## [DATA LISTING]
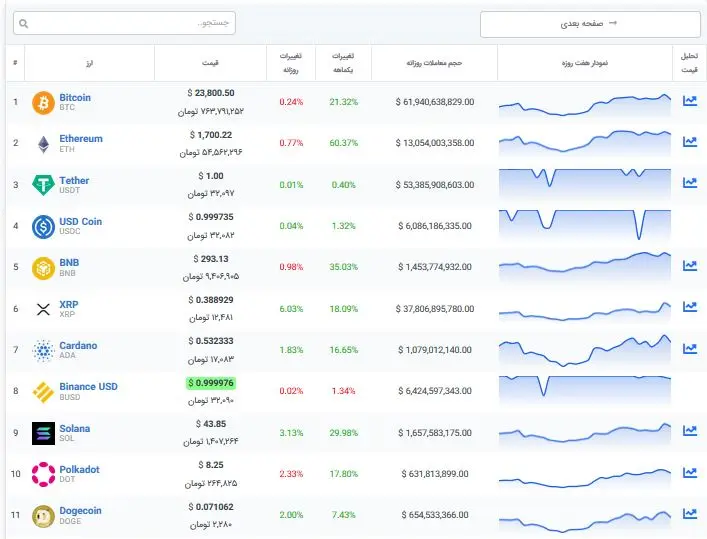Viewport: 707px width, 539px height.
Task: Click the Solana logo icon
Action: coord(43,433)
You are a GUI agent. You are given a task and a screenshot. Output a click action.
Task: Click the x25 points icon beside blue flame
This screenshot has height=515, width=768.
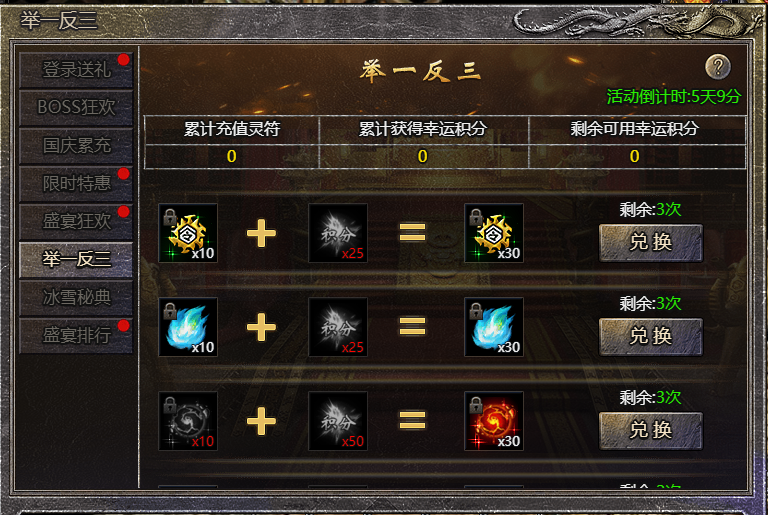pos(338,327)
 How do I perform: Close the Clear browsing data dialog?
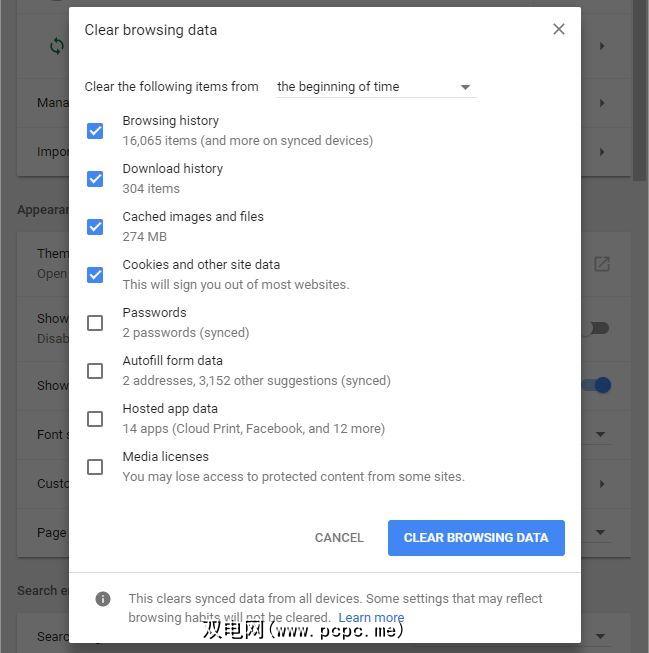(559, 29)
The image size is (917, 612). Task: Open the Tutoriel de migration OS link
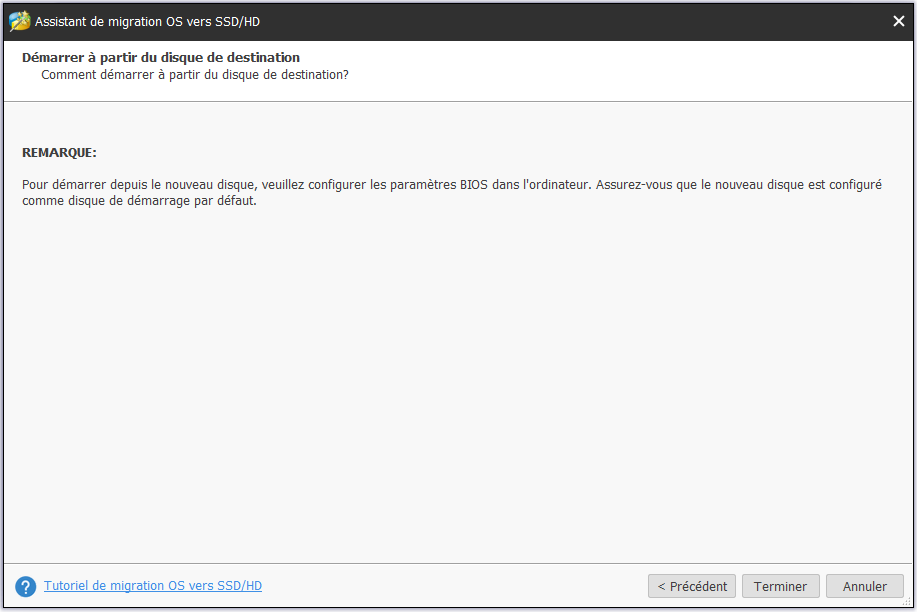152,586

## [GIVEN INSTRUCTION]
Could you rewrite all of the rows above as a numbered list, one item per line, skipping any blank lines and leaving the pictures out?

## [WRITTEN SOLUTION]
1. Viewport: 707px width, 539px height.
2. Task: Click the Solana logo icon
3. Action: coord(43,433)
4. You are a GUI agent. You are given a task and a screenshot. Output a click action.
5. Task: Click the x25 points icon beside blue flame
6. This screenshot has height=515, width=768.
7. pos(338,327)
8.  How do I perform: Close the Clear browsing data dialog?
9. (559, 29)
10. The image size is (917, 612). Task: Open the Tutoriel de migration OS link
11. 152,586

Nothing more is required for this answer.